- _Task goal_: Scan the material below for lines with the word "Open" and reply with how many there are, nothing else.

### Supplied material ###

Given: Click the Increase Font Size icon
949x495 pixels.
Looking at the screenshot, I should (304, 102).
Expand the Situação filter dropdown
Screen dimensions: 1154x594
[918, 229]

###
### Supplied material ###

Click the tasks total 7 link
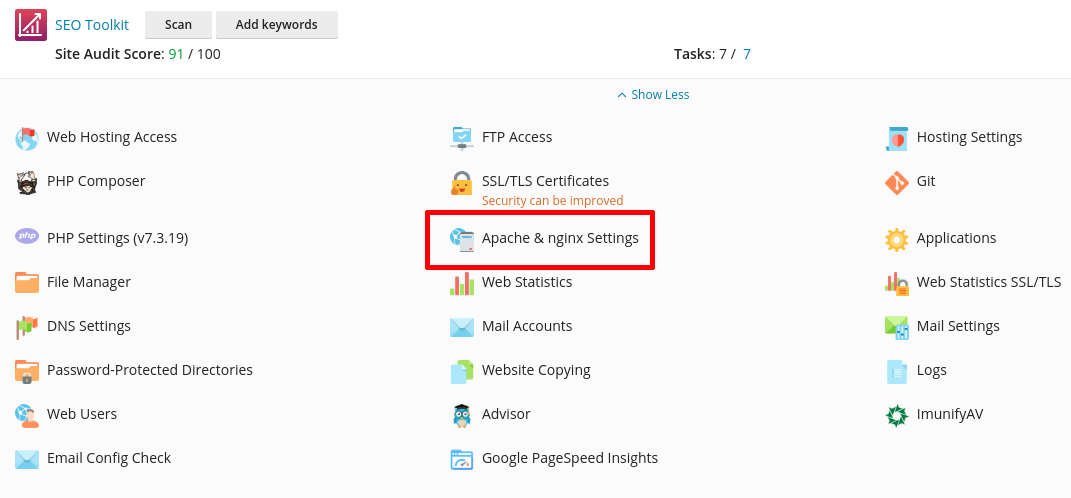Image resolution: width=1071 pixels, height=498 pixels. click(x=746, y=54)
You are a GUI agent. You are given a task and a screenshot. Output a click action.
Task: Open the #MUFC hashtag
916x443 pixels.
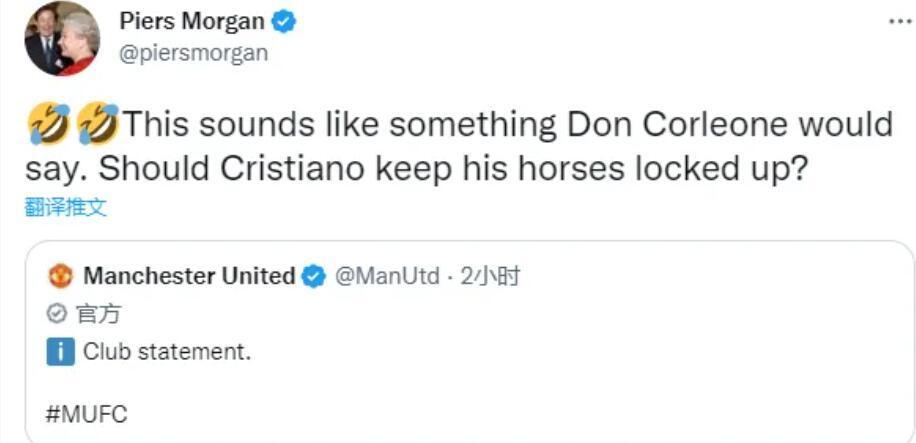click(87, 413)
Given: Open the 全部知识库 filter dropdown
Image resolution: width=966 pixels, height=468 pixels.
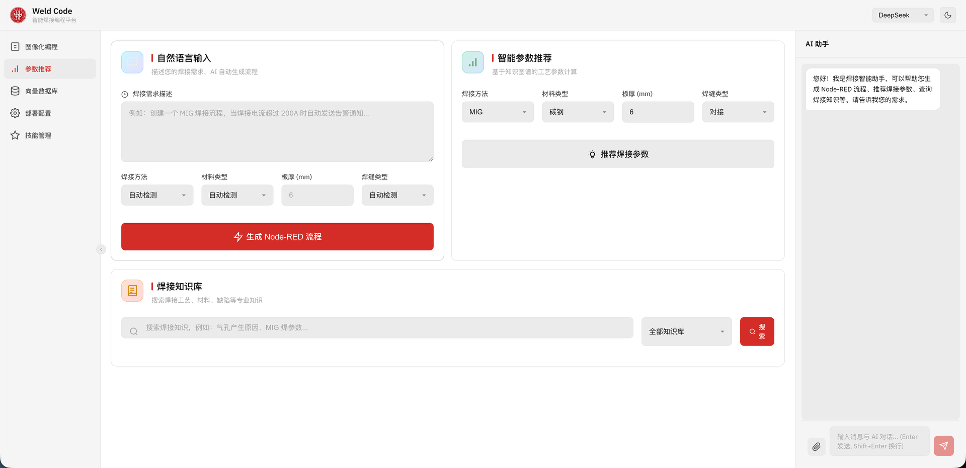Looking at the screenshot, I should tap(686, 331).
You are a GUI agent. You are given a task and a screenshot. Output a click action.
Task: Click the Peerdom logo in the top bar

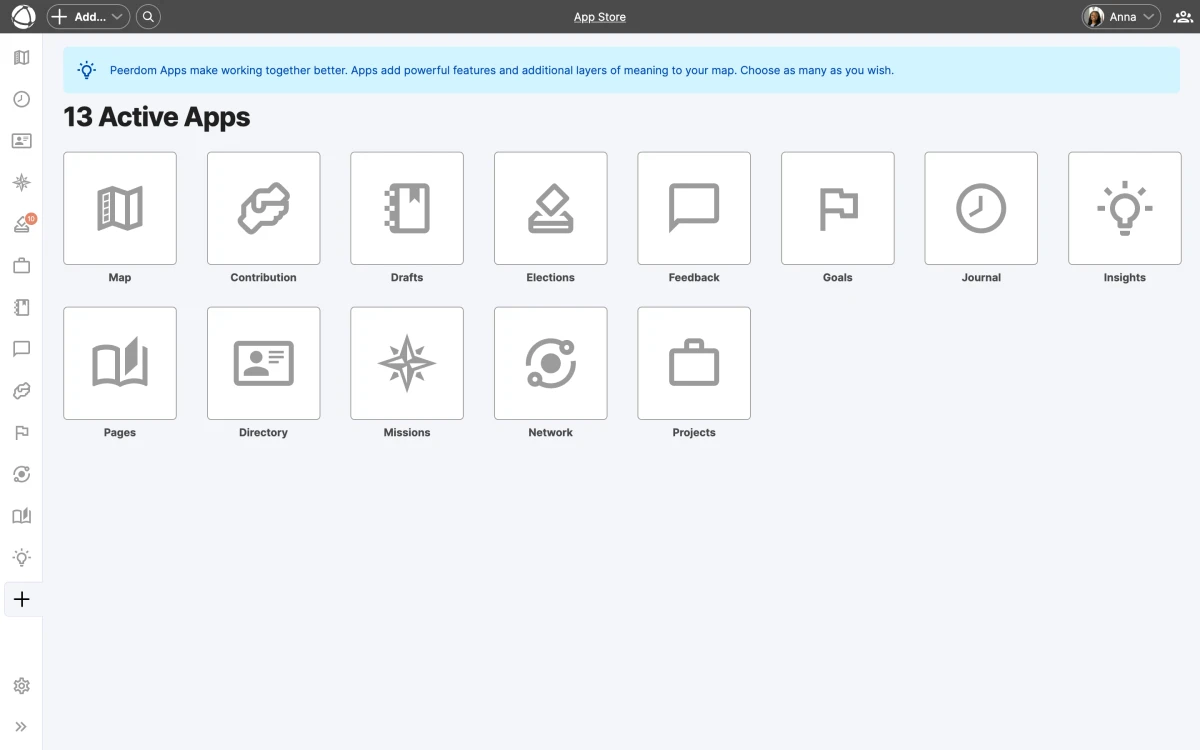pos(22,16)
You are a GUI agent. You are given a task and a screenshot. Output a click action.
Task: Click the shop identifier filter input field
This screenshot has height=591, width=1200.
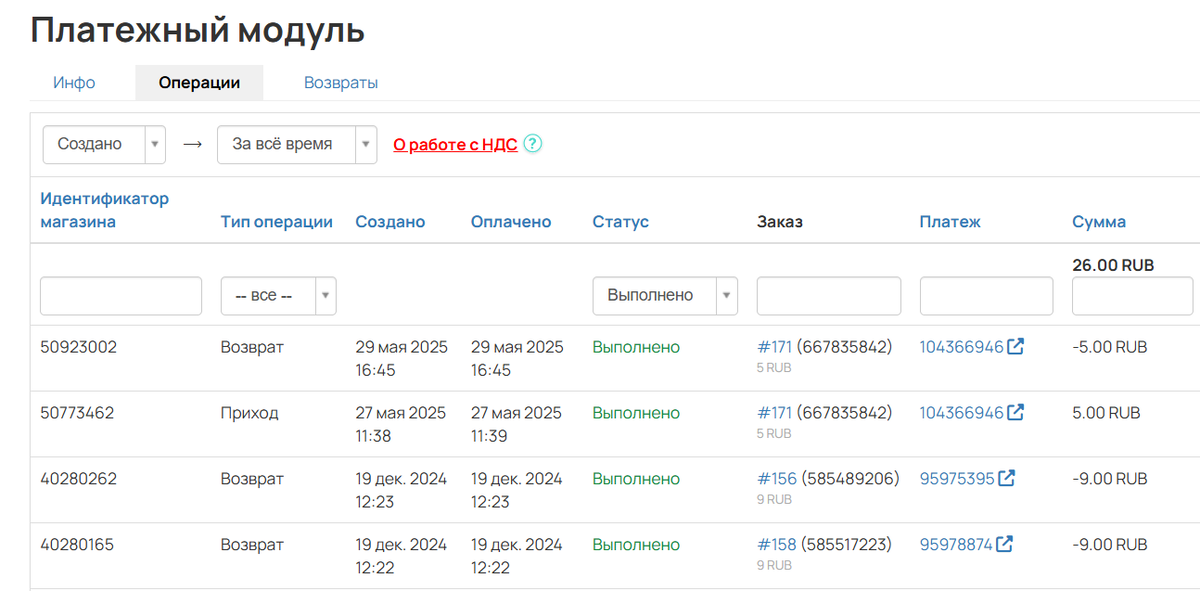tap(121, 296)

###

- _Reply_: 2